Мне стало нестерпимо жаль себя.
Я оставила работу и подошла к светомаскировочной шторке. Проковыряла в ней маленькую дырочку и увидела три гаснущие в утреннем полумраке звезды.
Очнувшаяся от моих тихих шагов Юули объяснила, где лежит белый батист, из которого мне следовало выкроить отложной воротник для платья. А оставшийся кусок батиста украсить кружевом — волосы поседели, поэтому голову придется покрыть белым полушалком.
Я, видимо, накричала на нее, потому что, когда пришла в себя, Юули посоветовала мне выпить подслащенной сахаром холодной воды, она, мол, и сама не отказалась бы — сердце просто заходится, когда видишь, что у родной сестры нет к тебе и капельки жалости.
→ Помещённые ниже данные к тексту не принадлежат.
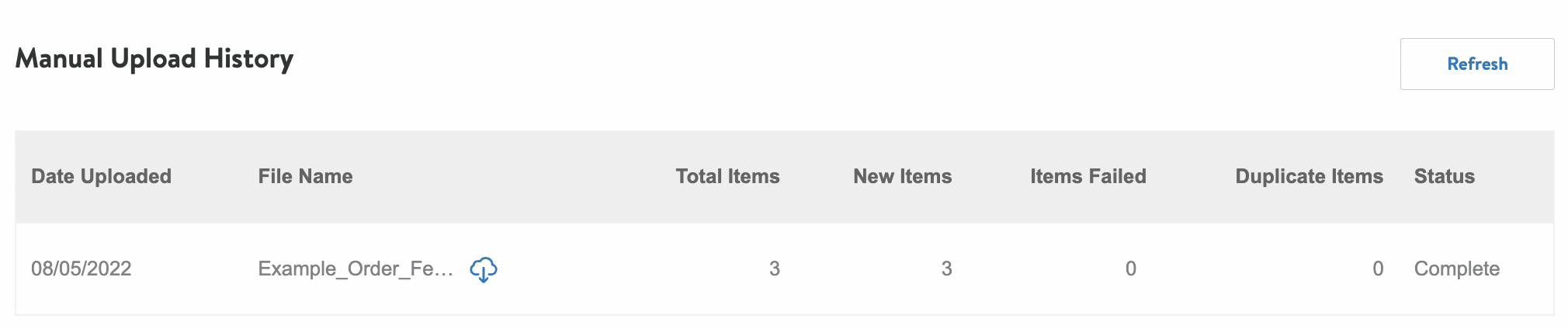The width and height of the screenshot is (1568, 329).
Task: Click the Refresh button
Action: coord(1476,64)
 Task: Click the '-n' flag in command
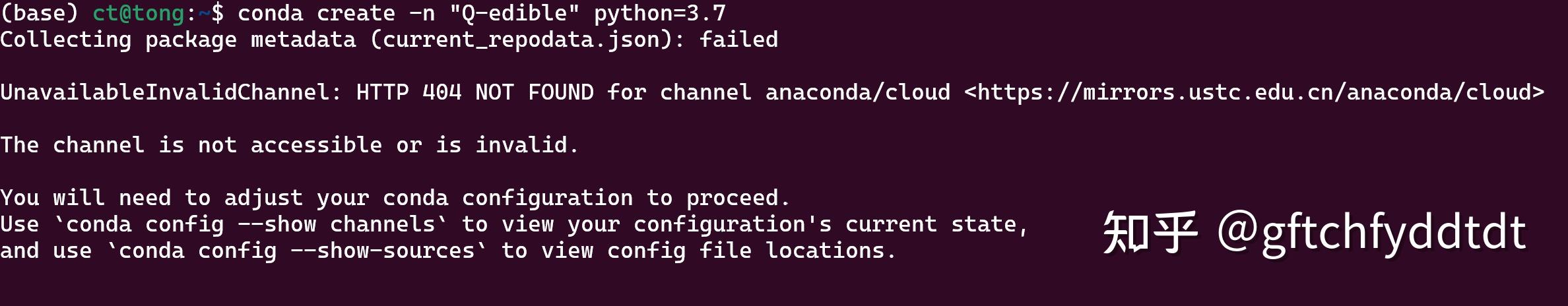[422, 15]

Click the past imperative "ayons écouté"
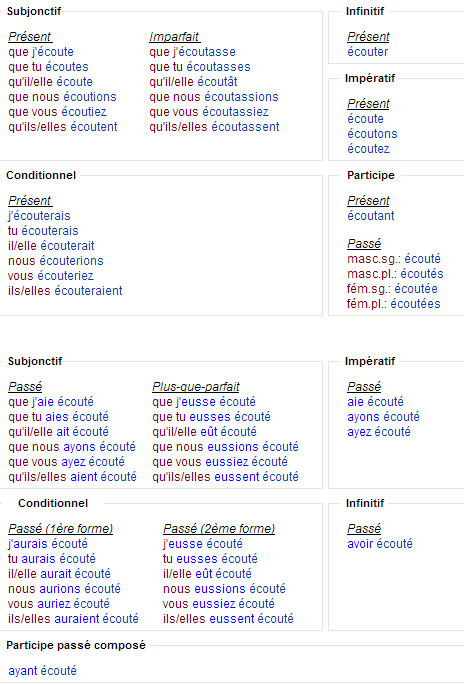pos(383,417)
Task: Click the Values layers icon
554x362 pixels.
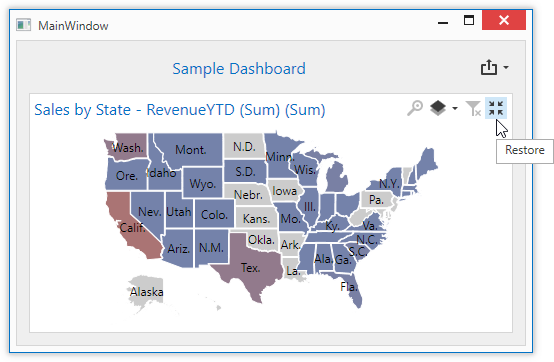Action: (438, 108)
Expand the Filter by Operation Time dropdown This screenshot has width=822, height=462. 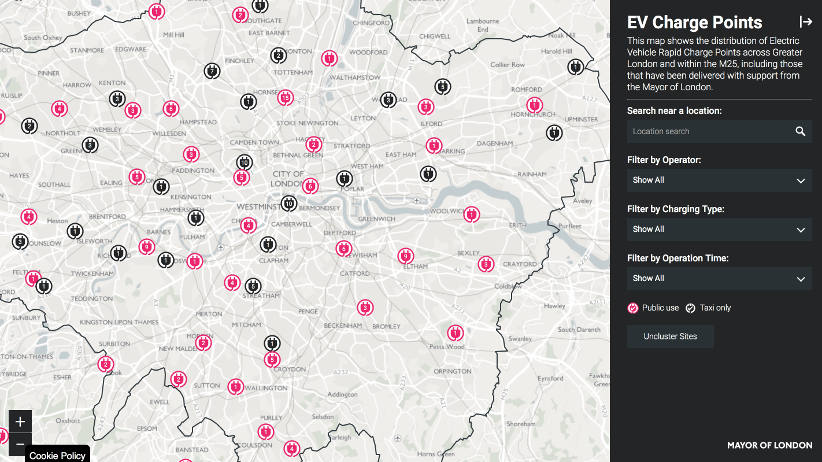pos(718,279)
Юули тянет из носика кувшина сладкую водичку, я же поднимаю шторы затемнения. Утренний свет заливает пол, поднимается по изразцам печи все выше, пока не загорается на слегка позвякивающих подвесках люстры.
На ветке сидит малюсенькая птичка и заглядывает в окно. Юулино лицо остается в тени, которую отбрасывает спинка кровати. Посеревшие руки лежат на отвороте белого пододеяльника, вдовье кольцо ее, перекосившееся на костлявом пальце, напоминает обруч на рассохшейся бочке.
Показываю Юули по отдельности воротник, платье и обрамленный кружевом платок. Едва заметным движением век она выказывает свое одобрение.
Запрятав машинку обратно под вышитый футляр, я оттаскиваю овальный стол на прежнее место — туда, где посреди ковра красуется венок из роз. Равнодушно опускаюсь в кресло, в его обивку, сердце мое дрябло отстукивает секунды.
Может, немцы уже хозяйничают в центре города и, подобно сточной воде, переливающейся через края канавы, растекаются по улочкам и улицам.
В углу, на полочке, по которой скользит мой усталый взгляд, между морскими раковинами, перед Библией, театральный бинокль.
Как же это я раньше не заметила его?
Железные перекладины на чердачной лестнице сегодня ужасно холодные. Или это уже осень прокралась ночью в распахнутое настежь окно и оставленный открытым люк?
На горизонте по-прежнему по небу размазываются клубы черного дыма. Но в окуляре бинокля все еще трепещется огромный красный флаг! Прислоняюсь лбом к затянутому паутиной оконному косяку и долго-долго смотрю на прямоугольное красное полотнище в отливающих медью лучах утреннего солнца.
Под навесом переднего дома воркуют голуби, где-то над головой жужжит шмель. Со звоном падают с железной крыши капельки росы.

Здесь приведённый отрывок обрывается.